Current through Register Vol. 63, No. 9, September 1, 2024

(1) Providers shall verify that an individual is an OHP member and eligible for benefits prior to providing services to ensure reimbursement for services provided. If the provider fails to confirm eligibility on the date of service, the provider may not be reimbursed. Providers must verify the member's eligibility including:

(a) That the member receiving vision services is eligible on the date of service for the service provided;

(b) Whether an OHP member receives services on a fee-for-service basis or is enrolled with a PHP or CCO;

(c) That the service is covered under the member's OHP Benefit Package; and

(d) Whether the service is covered by a third party resource (TPR).

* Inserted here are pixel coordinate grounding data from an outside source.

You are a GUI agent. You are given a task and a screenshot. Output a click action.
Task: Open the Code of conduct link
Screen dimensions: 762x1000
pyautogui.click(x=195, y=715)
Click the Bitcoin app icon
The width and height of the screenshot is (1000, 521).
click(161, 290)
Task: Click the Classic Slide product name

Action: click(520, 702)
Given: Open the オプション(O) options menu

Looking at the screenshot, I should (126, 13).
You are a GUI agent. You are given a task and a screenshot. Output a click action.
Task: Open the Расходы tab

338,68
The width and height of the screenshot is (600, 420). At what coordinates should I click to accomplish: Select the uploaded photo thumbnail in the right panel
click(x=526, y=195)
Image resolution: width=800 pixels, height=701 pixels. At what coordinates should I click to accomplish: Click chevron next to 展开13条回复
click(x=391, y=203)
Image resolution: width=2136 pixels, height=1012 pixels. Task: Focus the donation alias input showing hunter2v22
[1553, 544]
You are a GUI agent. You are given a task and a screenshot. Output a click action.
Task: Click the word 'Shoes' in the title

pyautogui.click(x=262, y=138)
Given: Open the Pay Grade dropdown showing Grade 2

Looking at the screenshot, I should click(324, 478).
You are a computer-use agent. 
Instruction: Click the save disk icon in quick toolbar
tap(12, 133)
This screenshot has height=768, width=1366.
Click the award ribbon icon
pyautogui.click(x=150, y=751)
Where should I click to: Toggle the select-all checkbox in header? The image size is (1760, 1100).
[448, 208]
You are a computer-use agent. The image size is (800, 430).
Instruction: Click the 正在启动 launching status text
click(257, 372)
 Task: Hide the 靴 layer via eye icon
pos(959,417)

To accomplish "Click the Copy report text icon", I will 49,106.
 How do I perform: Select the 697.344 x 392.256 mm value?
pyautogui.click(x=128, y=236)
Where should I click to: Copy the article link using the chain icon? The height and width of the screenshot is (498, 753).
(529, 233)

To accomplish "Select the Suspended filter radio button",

(2) The Division OHP vision benefit packages:

(a) For non-pregnant adults (age 21 and older):
(A) Visual services and materials to diagnose and correct disorders of refraction and accommodation are covered only when the member has a covered medical diagnosis, following cataract surgery or a corneal lens transplant as described in OAR 410-140-0140, or when the member is in their protected post-partum 12-month period (see OAR 410-200-0135);

(B) Orthoptic and pleoptic training (vision therapy) is not covered; and

(C) Other visual services are covered with limitations as described in this rule.

(b) For pregnant adult women (age 21 and older):
(A) Orthoptic and pleoptic training (vision therapy) is not covered; and

(B) Other visual services are covered with limitations as described in these rules;

(c) For children (birth through age 20): Visual services are covered as described in this rule and without limitation when documentation in the clinical record justifies the medical need.

(3) Providers shall maintain accurate and complete member records, which includes documenting the quantity of services provided, as outlined in OAR 410-120-1360 (Requirements for Financial, Clinical and Other Records). For comprehensive eye exams, the standard of care and expectation is that the provider shall provide a dilated exam and document the type of dilating drops and time of dilation.

(4) The provider shall inform an OHP member when:

(a) Vision service or materials are not covered under the member benefit package;

(b) Service limitation has been met and the benefit is no longer covered.